→ **Exercises to complete**
1. In the notes on island cave and karst research, which island is given as an example of a composite island?
2. From the notes on island cave and karst research, extract the passage from "3) composite islands" to "to the ocean." verbatim.

→ **Source excerpt**

********************

Island Cave and Karst Research

John Mylroie (Emeritus, Department of Geosciences, Mississippi State University, Mississippi State, Mississippi, USA)

Gerace Research Centre, San Salvador Island, Bahamas

23 June 2010

 

Caves in the Bahamas can be quite large.  Their formation controls are different from what’s seen on continents.

Hypogenic caves form in a manner decoupled from surface hydrology - they can form in the freshwater lens of carbonate islands.

Caves show phreatic formation - no turbulent flow, but instead they form from laminar flow.

CIKM - carbonate island karst model

Caves form as a result of freshwater/seawater mixing and sea level change.

Get eogenetic karst on carbonate islands.

 

Carbonate islands vary:

1) simple carbonate islands - Bahamas

2) carbonate cover islands (lens is partitioned) - Bermuda

3) composite islands - Barbados

4) complex islands (complex lens configuration) - Saipan or New Zealand

 

The Bahamas have simple carbonate islands - there’s no non-carbonate rock influences on island hydrology.

The geology of an island is going to tell you how the freshwater lens is going to behave

Freshwater lenses float on seawater.  Freshwater mounds up and flows to ocean (head).  For every 1 unit of freshwater mound thickness above sea level, there’s 40 times as much thickness to the freshwater lens below sea level.

If the aquifer is porous and permeable, get a small lens.  If the aquifer is inefficient (close to an aquitard or aquiclude), will get a large top mound before the freshwater flows to the ocean.

********************

→ **Dataset rows**
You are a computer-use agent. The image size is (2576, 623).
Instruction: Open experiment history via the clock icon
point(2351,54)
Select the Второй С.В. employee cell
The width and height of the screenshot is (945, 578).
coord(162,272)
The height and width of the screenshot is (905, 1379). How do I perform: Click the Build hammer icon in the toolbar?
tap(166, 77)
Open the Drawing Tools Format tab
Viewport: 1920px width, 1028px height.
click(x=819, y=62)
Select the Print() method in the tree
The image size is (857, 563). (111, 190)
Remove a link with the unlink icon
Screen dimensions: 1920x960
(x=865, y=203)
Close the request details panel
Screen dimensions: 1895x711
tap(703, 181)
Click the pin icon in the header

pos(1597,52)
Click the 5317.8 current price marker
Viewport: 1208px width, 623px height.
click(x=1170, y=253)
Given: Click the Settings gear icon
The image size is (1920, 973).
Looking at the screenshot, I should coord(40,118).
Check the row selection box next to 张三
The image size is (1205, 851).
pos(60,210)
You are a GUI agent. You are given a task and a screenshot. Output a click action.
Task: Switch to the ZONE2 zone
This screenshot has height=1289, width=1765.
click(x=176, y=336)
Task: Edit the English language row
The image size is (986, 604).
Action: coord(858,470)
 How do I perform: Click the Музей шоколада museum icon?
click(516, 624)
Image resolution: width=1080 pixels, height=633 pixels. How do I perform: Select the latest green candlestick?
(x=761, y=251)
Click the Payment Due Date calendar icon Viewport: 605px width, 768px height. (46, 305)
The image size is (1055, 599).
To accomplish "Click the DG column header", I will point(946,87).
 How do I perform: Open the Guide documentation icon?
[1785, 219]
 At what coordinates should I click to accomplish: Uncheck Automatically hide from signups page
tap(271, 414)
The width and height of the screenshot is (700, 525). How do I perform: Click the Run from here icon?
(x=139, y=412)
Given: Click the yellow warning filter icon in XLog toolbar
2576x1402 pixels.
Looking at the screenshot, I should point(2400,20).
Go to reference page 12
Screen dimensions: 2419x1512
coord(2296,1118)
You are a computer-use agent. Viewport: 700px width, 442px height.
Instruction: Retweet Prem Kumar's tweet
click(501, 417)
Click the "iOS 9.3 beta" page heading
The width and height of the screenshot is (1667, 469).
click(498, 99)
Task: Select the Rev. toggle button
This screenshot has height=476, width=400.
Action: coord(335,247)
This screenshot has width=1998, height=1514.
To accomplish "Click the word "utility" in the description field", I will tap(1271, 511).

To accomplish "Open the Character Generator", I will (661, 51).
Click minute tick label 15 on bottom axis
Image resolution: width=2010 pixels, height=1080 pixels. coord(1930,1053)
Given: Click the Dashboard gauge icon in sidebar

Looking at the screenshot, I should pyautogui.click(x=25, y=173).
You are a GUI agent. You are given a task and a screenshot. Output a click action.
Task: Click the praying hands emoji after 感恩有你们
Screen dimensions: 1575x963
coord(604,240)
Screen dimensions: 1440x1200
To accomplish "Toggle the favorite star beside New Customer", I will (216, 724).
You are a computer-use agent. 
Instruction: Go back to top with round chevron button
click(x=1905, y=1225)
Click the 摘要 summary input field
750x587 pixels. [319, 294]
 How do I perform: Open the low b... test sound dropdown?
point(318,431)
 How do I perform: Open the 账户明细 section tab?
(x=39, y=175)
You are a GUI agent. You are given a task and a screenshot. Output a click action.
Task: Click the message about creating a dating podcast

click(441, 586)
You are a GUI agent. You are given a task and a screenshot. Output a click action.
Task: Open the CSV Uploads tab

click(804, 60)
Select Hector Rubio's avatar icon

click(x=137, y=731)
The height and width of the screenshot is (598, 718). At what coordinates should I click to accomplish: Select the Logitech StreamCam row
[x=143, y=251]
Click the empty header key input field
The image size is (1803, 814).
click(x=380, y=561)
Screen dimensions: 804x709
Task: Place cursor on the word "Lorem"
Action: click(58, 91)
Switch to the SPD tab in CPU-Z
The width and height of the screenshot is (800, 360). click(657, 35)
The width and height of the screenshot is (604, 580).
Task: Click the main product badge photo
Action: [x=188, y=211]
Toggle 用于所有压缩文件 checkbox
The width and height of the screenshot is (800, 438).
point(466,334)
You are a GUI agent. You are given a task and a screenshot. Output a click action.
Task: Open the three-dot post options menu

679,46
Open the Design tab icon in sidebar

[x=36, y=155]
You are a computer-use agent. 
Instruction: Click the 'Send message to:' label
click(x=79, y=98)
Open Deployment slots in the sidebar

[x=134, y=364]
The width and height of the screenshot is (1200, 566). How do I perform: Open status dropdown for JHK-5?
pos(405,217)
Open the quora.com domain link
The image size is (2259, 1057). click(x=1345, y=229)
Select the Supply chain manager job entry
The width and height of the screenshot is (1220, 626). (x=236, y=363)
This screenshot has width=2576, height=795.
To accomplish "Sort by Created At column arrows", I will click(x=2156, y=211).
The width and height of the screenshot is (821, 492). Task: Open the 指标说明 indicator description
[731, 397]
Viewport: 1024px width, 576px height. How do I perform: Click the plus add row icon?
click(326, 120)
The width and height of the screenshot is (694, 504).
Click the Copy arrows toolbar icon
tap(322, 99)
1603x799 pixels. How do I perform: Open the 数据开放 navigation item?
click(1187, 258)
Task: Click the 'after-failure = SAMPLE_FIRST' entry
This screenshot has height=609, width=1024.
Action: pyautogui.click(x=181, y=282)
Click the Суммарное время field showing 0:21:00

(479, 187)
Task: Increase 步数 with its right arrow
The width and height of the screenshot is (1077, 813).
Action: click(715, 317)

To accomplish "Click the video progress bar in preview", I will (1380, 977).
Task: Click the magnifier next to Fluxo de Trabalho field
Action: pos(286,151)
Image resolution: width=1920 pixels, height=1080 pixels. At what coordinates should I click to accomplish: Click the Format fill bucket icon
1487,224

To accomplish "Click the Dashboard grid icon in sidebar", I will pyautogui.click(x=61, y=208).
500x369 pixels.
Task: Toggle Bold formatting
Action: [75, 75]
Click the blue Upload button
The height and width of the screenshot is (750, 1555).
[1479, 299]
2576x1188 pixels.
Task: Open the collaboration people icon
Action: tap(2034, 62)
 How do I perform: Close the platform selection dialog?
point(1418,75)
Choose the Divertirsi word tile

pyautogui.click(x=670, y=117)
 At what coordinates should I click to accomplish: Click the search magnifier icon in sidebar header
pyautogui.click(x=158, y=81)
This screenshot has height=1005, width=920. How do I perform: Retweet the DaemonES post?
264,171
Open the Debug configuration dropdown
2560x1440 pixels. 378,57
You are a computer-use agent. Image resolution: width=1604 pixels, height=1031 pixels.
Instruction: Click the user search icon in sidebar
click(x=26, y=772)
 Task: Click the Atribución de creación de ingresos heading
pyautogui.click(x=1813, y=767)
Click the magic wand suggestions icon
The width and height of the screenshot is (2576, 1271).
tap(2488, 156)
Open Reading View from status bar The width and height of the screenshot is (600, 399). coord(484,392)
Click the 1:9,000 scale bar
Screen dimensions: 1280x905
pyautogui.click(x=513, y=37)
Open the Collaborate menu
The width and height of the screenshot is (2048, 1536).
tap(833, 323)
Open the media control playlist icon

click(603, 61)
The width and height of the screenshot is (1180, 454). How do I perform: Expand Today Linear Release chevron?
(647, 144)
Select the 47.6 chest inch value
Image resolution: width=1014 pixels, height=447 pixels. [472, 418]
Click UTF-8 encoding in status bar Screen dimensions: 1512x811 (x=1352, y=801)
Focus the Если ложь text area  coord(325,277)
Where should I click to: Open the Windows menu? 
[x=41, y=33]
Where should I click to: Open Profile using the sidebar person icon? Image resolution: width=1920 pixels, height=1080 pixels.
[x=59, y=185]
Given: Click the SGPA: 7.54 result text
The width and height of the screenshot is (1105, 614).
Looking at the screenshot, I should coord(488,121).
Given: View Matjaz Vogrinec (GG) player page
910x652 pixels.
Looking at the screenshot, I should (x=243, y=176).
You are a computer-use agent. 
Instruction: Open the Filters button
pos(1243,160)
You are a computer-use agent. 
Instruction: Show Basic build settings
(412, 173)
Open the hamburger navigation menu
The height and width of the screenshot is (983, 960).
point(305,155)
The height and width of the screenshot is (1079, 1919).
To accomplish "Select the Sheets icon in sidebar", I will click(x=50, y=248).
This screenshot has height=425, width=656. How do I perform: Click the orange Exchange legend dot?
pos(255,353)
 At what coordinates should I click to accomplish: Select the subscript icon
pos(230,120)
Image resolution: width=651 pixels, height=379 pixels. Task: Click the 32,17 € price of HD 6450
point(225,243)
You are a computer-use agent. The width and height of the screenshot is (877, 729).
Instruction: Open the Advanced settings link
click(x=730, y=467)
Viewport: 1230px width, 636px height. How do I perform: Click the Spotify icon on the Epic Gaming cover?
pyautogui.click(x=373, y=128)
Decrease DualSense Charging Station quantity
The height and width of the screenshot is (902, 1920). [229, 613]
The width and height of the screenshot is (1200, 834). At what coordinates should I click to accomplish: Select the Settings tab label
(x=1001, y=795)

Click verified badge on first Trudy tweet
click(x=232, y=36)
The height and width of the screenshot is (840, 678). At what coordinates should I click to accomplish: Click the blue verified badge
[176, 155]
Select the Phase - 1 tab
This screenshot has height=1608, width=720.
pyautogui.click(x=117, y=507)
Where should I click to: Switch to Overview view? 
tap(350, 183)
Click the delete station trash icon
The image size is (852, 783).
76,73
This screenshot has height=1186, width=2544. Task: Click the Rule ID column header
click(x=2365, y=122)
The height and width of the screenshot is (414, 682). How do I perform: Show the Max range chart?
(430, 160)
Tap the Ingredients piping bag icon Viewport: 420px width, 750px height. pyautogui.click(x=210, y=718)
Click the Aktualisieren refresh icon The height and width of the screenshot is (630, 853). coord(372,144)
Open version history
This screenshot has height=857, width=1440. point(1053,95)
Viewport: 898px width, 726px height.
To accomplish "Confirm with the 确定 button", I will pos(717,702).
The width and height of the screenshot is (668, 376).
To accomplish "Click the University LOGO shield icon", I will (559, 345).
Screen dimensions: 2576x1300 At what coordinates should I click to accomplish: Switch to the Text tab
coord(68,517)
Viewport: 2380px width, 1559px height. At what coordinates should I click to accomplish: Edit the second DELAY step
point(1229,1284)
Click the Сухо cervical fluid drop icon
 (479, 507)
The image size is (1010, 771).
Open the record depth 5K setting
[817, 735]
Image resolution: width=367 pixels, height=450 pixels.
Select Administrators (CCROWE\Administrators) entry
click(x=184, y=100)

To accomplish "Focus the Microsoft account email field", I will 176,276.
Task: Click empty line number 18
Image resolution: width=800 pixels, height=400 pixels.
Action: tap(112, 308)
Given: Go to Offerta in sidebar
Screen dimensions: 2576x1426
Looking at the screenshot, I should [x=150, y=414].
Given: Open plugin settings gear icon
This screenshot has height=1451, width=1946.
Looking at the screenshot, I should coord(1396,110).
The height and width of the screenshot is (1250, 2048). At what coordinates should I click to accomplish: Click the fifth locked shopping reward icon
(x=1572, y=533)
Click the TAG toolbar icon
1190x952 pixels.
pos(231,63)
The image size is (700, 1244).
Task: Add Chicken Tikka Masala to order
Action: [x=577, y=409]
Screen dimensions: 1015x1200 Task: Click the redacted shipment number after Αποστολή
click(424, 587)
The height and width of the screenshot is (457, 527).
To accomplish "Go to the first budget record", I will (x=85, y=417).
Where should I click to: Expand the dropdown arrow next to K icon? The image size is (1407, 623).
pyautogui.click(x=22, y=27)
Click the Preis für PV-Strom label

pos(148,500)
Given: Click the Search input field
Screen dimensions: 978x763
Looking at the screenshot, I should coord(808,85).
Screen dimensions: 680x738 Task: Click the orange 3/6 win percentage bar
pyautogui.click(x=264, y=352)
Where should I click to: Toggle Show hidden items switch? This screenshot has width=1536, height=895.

********************

→ **Answers to the exercises**
1. Barbados

2.
3) composite islands - Barbados

4) complex islands (complex lens configuration) - Saipan or New Zealand

 

The Bahamas have simple carbonate islands - there’s no non-carbonate rock influences on island hydrology.

The geology of an island is going to tell you how the freshwater lens is going to behave

Freshwater lenses float on seawater.  Freshwater mounds up and flows to ocean (head).  For every 1 unit of freshwater mound thickness above sea level, there’s 40 times as much thickness to the freshwater lens below sea level.

If the aquifer is porous and permeable, get a small lens.  If the aquifer is inefficient (close to an aquitard or aquiclude), will get a large top mound before the freshwater flows to the ocean.